-- Data for processing follows --

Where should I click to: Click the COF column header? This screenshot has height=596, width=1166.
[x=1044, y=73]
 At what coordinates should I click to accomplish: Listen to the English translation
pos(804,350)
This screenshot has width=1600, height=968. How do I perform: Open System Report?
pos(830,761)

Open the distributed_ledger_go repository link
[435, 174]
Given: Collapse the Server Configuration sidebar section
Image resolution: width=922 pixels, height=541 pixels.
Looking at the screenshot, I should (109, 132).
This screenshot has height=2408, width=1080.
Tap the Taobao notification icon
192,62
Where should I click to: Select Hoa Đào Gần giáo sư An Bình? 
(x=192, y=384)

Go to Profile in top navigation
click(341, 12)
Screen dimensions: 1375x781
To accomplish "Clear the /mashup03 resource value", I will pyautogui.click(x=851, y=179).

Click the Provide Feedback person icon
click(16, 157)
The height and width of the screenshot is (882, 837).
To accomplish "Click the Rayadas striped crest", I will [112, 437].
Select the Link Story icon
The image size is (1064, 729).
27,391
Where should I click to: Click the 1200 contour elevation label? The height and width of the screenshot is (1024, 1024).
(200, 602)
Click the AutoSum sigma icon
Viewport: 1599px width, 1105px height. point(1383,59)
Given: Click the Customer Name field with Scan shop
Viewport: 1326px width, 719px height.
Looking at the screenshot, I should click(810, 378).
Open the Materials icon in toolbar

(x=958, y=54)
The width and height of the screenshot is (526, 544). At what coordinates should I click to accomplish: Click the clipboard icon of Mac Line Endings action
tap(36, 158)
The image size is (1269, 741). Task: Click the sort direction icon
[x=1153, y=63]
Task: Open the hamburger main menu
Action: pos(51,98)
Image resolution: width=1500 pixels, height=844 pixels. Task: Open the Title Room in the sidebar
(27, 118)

-- Data for processing concluded --

## How to complete this task
Exactly the lines from the one containing "Open the Materials icon in toolbar" through the final line of the records must appear in your reply, and no others.

## Reply to the exercise
Open the Materials icon in toolbar

(x=958, y=54)
The width and height of the screenshot is (526, 544). At what coordinates should I click to accomplish: Click the clipboard icon of Mac Line Endings action
tap(36, 158)
The image size is (1269, 741). Task: Click the sort direction icon
[x=1153, y=63]
Task: Open the hamburger main menu
Action: pos(51,98)
Image resolution: width=1500 pixels, height=844 pixels. Task: Open the Title Room in the sidebar
(27, 118)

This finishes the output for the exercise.